Reproduce the records exactly through the line with "Task: Tap the green Buy or Bid button".

---------- Working data

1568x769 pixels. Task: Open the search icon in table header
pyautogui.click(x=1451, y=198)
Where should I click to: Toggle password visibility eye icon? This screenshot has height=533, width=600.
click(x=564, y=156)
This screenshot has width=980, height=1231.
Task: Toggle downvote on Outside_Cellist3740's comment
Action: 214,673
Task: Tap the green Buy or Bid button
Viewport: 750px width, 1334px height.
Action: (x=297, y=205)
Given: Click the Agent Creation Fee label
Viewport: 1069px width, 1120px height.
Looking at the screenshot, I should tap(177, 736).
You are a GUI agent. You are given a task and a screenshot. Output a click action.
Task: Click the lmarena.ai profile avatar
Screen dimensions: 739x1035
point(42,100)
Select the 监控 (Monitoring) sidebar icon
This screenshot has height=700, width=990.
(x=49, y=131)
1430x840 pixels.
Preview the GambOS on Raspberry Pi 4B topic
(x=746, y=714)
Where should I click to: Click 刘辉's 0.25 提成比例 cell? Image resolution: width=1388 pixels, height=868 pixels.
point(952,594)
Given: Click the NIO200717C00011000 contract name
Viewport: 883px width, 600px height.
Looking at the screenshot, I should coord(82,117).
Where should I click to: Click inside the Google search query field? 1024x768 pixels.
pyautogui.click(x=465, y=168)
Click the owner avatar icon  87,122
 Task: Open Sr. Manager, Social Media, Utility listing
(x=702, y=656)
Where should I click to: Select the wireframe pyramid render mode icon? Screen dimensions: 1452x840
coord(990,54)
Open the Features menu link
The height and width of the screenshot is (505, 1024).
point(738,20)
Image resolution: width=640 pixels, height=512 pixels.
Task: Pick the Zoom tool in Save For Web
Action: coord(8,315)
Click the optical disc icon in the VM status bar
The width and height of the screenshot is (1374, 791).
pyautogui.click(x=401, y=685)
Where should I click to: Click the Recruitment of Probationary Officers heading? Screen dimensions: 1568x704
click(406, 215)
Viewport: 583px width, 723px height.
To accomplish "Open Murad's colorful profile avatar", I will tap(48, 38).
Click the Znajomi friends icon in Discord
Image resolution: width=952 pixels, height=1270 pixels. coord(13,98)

--------------------

§ **Exercise output**:
1568x769 pixels. Task: Open the search icon in table header
pyautogui.click(x=1451, y=198)
Where should I click to: Toggle password visibility eye icon? This screenshot has height=533, width=600.
click(x=564, y=156)
This screenshot has width=980, height=1231.
Task: Toggle downvote on Outside_Cellist3740's comment
Action: 214,673
Task: Tap the green Buy or Bid button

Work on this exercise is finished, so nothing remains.